Businesses embrace open innovation
Across virtually every industry studied, the trend toward open innovation, whereby companies partner with academic institutions, individual researchers and other companies (in some cases, even competitors), has been on visible display. The ability to cull ideas from inside and outside one’s company has granted some firms a refreshing new way of thinking, as they have opened up their patents to a set of fresh eyes in order to gain new insights.
Samsung, for example, has moved to aggressively partner with academic institutions in the development of these technologies, filing 129.1 of every 10,000 patent filings in the semiconductor space jointly with an academic institution. As a result, they are the largest semiconductor patent assignee in the world.

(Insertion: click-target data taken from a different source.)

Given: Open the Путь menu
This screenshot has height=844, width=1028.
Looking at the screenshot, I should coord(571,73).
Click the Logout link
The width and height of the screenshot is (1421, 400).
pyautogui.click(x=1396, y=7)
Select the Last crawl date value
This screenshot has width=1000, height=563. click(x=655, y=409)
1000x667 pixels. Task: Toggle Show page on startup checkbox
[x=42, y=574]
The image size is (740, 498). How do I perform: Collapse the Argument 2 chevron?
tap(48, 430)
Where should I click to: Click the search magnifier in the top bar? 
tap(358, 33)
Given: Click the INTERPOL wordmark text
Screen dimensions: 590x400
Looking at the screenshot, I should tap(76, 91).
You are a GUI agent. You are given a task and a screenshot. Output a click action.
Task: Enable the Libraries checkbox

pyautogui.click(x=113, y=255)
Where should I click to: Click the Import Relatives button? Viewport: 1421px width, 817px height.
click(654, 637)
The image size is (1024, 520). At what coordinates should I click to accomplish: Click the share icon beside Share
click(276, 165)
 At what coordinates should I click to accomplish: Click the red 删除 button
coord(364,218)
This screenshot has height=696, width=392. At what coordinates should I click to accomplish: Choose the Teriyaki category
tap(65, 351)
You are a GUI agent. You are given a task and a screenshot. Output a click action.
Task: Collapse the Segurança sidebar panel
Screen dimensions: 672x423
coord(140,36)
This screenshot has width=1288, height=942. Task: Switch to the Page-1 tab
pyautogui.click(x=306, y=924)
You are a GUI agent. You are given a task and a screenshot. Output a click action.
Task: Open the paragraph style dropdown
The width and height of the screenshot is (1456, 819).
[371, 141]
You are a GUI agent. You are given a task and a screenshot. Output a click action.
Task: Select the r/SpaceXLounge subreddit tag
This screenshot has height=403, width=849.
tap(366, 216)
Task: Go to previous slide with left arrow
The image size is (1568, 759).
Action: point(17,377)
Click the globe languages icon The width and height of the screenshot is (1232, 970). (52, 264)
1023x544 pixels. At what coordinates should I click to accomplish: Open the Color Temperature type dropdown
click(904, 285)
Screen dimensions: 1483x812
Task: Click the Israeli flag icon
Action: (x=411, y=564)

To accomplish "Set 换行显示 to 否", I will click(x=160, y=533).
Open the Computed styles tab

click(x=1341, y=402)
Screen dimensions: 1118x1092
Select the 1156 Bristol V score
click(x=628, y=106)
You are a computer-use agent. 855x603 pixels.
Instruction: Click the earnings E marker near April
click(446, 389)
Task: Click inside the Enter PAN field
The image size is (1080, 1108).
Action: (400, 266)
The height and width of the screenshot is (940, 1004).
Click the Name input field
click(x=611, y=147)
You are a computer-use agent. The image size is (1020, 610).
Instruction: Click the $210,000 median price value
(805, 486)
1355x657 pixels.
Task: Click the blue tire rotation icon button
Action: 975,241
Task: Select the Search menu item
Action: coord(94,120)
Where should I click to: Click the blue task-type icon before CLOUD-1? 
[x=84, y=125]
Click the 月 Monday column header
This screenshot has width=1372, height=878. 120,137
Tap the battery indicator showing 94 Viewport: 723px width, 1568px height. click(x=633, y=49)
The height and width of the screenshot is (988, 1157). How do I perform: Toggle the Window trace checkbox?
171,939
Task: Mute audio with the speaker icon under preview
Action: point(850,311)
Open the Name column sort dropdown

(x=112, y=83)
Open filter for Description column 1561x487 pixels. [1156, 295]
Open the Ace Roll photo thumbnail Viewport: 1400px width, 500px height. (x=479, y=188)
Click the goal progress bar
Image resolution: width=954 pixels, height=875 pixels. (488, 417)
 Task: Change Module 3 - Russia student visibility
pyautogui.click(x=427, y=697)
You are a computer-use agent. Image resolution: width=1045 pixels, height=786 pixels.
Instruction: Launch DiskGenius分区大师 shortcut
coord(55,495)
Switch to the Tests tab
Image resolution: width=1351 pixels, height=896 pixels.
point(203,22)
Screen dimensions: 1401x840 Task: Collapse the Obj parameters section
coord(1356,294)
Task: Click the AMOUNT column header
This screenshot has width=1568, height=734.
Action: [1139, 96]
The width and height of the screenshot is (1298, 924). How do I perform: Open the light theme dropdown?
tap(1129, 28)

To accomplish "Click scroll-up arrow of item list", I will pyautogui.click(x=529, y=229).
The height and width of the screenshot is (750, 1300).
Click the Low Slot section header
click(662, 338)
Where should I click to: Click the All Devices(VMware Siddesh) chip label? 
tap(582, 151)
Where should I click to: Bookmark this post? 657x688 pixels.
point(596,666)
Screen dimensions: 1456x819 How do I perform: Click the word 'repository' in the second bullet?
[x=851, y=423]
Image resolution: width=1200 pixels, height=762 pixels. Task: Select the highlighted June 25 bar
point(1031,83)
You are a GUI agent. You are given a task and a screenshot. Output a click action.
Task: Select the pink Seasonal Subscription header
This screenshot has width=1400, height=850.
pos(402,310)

Traditional industry lines blur
Driven largely by the rise of the Internet of Things, the traditional boundaries between industries and companies’ areas of specialisation have continued to blur. Dozens of firms featured in the study, such as Apple, DuPont, General Electric, IBM and Samsung, appear among the top patent assignees in multiple industries outside of their core areas of focus.
Samsung is the most extreme example, ranking among the top 25 patent assignees in nine of the 12 industries analysed. Not coming as much of a surprise, the company takes the top spot in information technology, telecoms and semiconductors. But it also ranks tenth in aerospace and defence, home appliances and medical devices; twelfth in automotive; fourteenth in biotech; and seventeenth in pharmaceuticals. A deeper dive into some of these categories reveals the potential future for Samsung. Of the company’s 100-plus basic biotech patents, inventions include cancer treatments, gene-sequencing, biosensors and biochips for disease testing and diagnosis. Even green chemistry – such as biosynthesis of petrochemicals and biofuels – makes the cut under Samsung’s biotech holdings. Whether it’s curing cancer or curbing the effects of global warming, these patents underscore the bet Samsung is making on diversity, and it’s a strategy that could insulate the company from their primary intellectual property running dry.
Approaching the tipping point?
It’s rare that the golden age is the present age, but that is the reality multinationals around the world currently find themselves in. And as a deluge of ideas litter the portfolios of the world’s top innovators, the sobering truth is that times may not always be this good. Using new techniques to cultivate fresh ideas, firms are finding a way to brace for the time if the well does indeed dry up. It remains to be seen if this patenting lull is a sign innovation has reached its tipping point, but it’s clear that preparations are being made just in case.